2. Musica Pathetica O compositor barroco acredita na forma imanente e no efeito poderoso da música. Ele acredita-a capaz de criar, aumentar e acalmar as emoções do público. A música deve atrair por sua própria força, assim ela é dirigida diretamente à alma e de certa forma ela depende do público. Ela deve convencer, agitar, enfim, mover. E, movendo, ter as emoções do público sob cerro domínio. Assim ela pode ser tida como “Musica Pathetica” graças ao seu poder mágico. O compositor (e sem dúvida o intérprete) trabalha com duas paixões principais: a Alegria e a Tristeza. Busca-se tensão e relaxamento. Ele sabe que o ouvinte tem uma alma apaixonada e tenta calcular, antecipadamente, as reações emocionais desse ouvinte. Misturando teoria dos afetos, poder mágico, teoria dos temperamentos, características dos tons a um perfeito discurso, mais uma inspiração pessoal, ele objetiva mover a alma do ouvinte. E, se é um bom intérprete e consciente das leis da retórica, move desde a mais simples e doce ternura ao mais veemente e violento apelo guerreiro. Então, sem necessariamente refletir ou conjecturar pela via intelectual sobre o evento musical, o ouvinte se dá espontaneamente às suas paixões.

Procedimento A partir daqui, nosso guia será Johann Mattheson, através do que ele nos legou em seu importantíssimo Der Vollkomene Capellmeister, de 1739. Nesta obra ele trata, além de tópicos essenciais a todo e qualquer músico, do plano racional de composição que se baseia nas instruções da teoria da retórica: Inventio, Dispositio, Decoratio e Pronuntiatio.

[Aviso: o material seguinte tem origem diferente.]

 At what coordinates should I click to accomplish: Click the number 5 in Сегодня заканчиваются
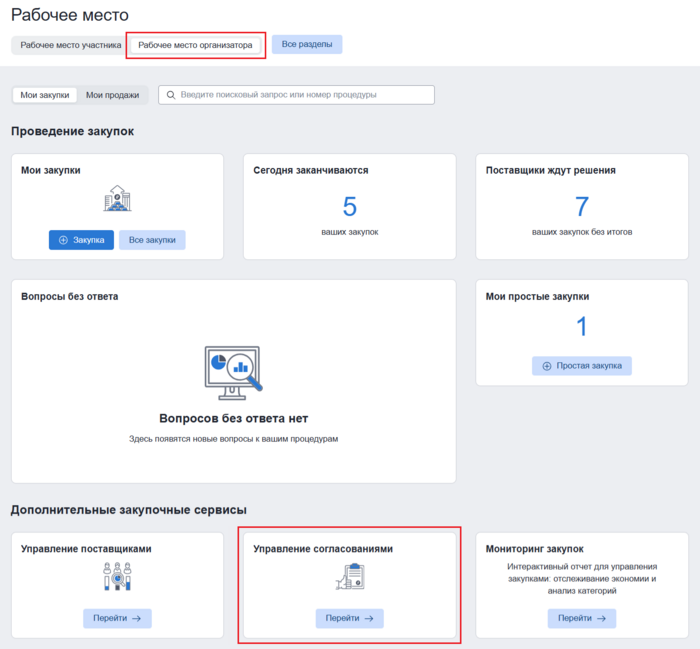(x=349, y=207)
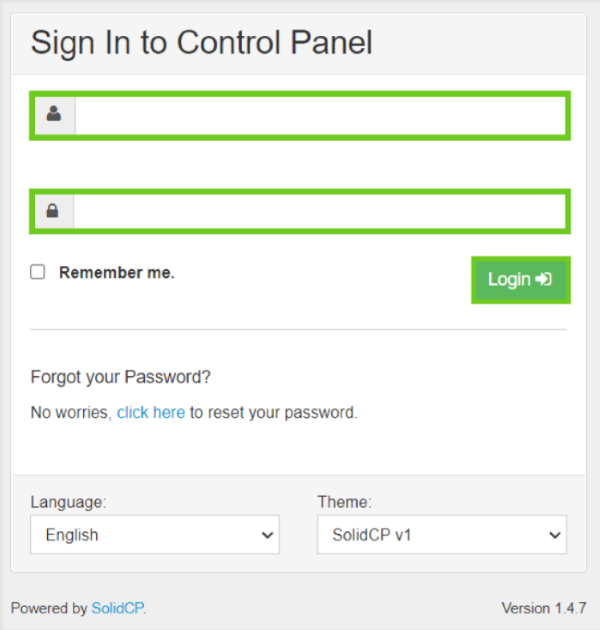Screen dimensions: 600x630
Task: Open the Language dropdown showing English
Action: pyautogui.click(x=154, y=535)
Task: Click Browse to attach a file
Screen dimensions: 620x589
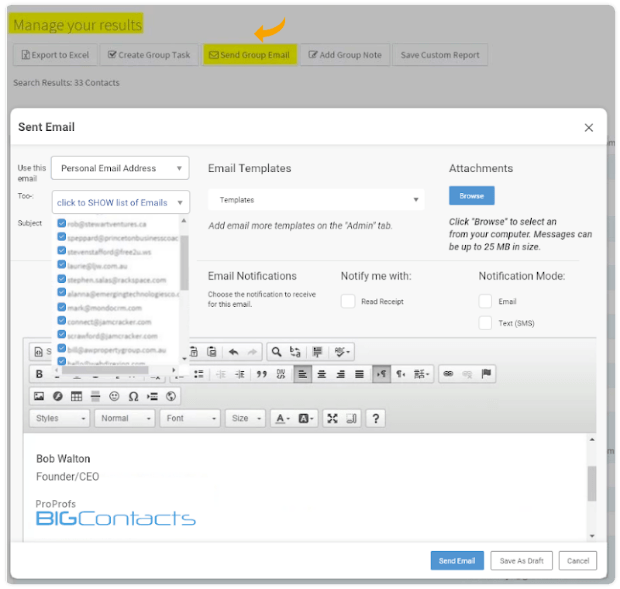Action: click(x=471, y=196)
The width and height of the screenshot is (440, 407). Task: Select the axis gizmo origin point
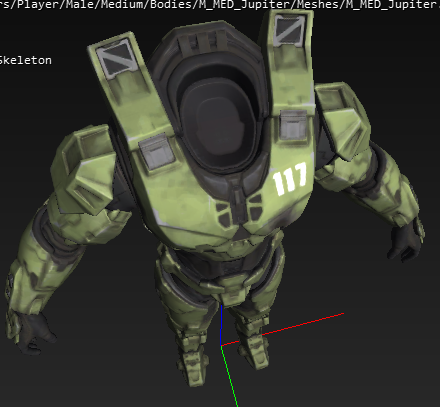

1. Inventio Inventio quer dizer a invenção de uma idéia, ou melhor, em se tratando de música, a invenção de algo ainda não ouvido. Na opinião de compositores barrocos, a arte de Inventio é passível de ensino. No capítulo IV da 2a parte, Mattheson diz que a arte de Inventio tem três companheiros inseparáveis, que são: Dispositio, Elaboratio e Decoratio; e explica melhor: uma hábil disposição, uma elaboração diligente, e uma ornamentação inteligente da melodia. A Ars Combinatoria, os Loci Topici e muitas fórmulas musicais pertencem à Ars Inveniendi.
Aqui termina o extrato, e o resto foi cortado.